Amazon says its second annual Prime Day outdid the first one on the sales front – and although some Twitter users reported “Add to Cart” fails, the social-media metrics for Tuesday’s shopping extravaganza showed improvement as well.
At least that’s the verdict from Adobe Digital Insights, which cites figures that are at least as solid as Amazon’s sales report. The assessment is based on more than 4 million blips that were aggregated from blogs, Twitter, Instagram, WordPress, Reddit, Foursquare and other sources in July 2015 and July 2016.
Here are five top takeaways:
- 39 percent of overall sentiment around Amazon Prime Day was related to sadness, compared with 50 percent last year. Joyful expressions accounted for 30 percent of the total, compared with 23 percent in 2015. Other categories of social sentiment included 22 percent for admiration, and 9 percent for surprise. The main sources of social-media sadness were the issues that people encountered when they added items to their shopping cart and tried to check out, and the “odd deals” that started surfacing as the day wore on. Last year’s big sadness had to do with the perceived lack of blockbuster deals.

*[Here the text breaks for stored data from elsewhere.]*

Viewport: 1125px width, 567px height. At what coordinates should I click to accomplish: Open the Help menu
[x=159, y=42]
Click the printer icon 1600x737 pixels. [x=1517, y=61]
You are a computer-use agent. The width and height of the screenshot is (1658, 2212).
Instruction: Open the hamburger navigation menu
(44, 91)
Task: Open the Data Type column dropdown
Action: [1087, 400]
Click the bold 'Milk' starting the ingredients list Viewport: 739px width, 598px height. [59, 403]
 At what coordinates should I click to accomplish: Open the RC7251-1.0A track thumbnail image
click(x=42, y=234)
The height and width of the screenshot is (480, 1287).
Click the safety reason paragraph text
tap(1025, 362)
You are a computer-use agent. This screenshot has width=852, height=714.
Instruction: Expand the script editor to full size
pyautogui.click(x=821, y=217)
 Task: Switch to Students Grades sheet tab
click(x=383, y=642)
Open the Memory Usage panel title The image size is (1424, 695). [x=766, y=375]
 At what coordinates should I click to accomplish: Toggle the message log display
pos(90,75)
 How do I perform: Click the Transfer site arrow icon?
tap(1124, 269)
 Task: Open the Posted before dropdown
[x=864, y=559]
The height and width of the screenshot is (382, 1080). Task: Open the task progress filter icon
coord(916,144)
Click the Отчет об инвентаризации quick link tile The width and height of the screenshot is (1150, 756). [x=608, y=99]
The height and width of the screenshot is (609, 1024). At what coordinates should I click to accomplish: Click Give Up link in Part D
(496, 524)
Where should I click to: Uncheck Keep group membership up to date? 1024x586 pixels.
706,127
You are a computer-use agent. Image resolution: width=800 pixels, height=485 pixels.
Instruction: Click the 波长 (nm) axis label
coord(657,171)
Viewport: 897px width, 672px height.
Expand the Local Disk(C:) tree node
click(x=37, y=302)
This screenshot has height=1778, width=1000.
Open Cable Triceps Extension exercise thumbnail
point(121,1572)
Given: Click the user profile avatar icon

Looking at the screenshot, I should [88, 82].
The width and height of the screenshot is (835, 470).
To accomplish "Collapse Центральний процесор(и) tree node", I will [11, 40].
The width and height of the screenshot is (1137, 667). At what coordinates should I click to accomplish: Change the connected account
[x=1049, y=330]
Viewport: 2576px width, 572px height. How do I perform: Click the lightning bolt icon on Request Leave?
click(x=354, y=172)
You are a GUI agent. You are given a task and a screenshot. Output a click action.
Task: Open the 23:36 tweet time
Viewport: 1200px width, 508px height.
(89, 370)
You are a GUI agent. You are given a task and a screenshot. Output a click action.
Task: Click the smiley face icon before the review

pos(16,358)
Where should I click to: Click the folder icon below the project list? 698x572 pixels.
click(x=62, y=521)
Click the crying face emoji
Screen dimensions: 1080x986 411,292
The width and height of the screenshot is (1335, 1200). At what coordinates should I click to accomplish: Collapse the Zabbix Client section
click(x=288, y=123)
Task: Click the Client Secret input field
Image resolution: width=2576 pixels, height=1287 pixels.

- Amazon products such as Echo speakers and Kindle readers were among the top products receiving positive attention. So were 4K TV sets, Instant Pot pressure cookers, Google’s OnHub wireless routers and Microsoft Xbox One consoles and games.
- California, New York, Texas, Florida and Washington were the top U.S. states buzzing about Prime Day. That’s similar to last year, when California and New York were the top talkers.
- Mentions of Prime Day in Britain were up 44 percent, but the level of social buzz in the U.K. was still nowhere near what it was in the U.S.
- Walmart was relatively buzz-free. Amazon’s retail rival ramped up some counterprogramming for Prime Day – for example, by offering five days of free shipping. But on social media, Walmart’s profile was “business as usual,” Adobe said.
As Adobe noted, much of Tuesday’s kvetching came from Prime Day fans who tried to put items in their shopping cart but discovered that they couldn’t check out. Sometimes the deal was gone by the time the issue was resolved. Well, at least some of the kvetchers had fun with it. Here are a few of the more entertaining tweets, positive and negative:
Not a great @Amazon #PrimeDay. Repeatedly seeing "Add to Cart failed" errors on items. No Exploding Kittens for you! pic.twitter.com/hCr96LNQIi
— Frank Catalano (@FrankCatalano) July 12, 2016
Add to Cart Fail all morning from #AmazonPrimeDay, all sold out when I came back at lunch @amazon @AmazonHelp pic.twitter.com/r23LCvb2P6
— Chad Chavez (@ChadAChavez) July 12, 2016
Prime day is a bigger fail than Space Jam. #try #AmazonPrimeDay
— Bill Murray (@BillMurray) July 12, 2016
Written by @elllena https://t.co/yFS1DgyUd7 #PrimeDay pic.twitter.com/YaiR3XTSsO
— someecards (@someecards) July 12, 2016
I almost bought a drone right now on #AmazonPrimeDay
I don't need a drone
I've never even thought about buying a drone until today
— Isaac (@WorldofIsaac) July 12, 2016
It's so sad that all the commercialization has caused the original meaning of Amazon Prime Day to be lost. #PrimeDay
— Danny Sullivan (@dannysullivan) July 12, 2016
KEEP OPTIMUS IN #PRIMEDAY pic.twitter.com/qpvBAJnIsn
— Skee-Ball Librarian (@oodja) July 12, 2016
I can't believe another Prime Day has already gone by. There's never enough time to hug all the deals and tell them you love them.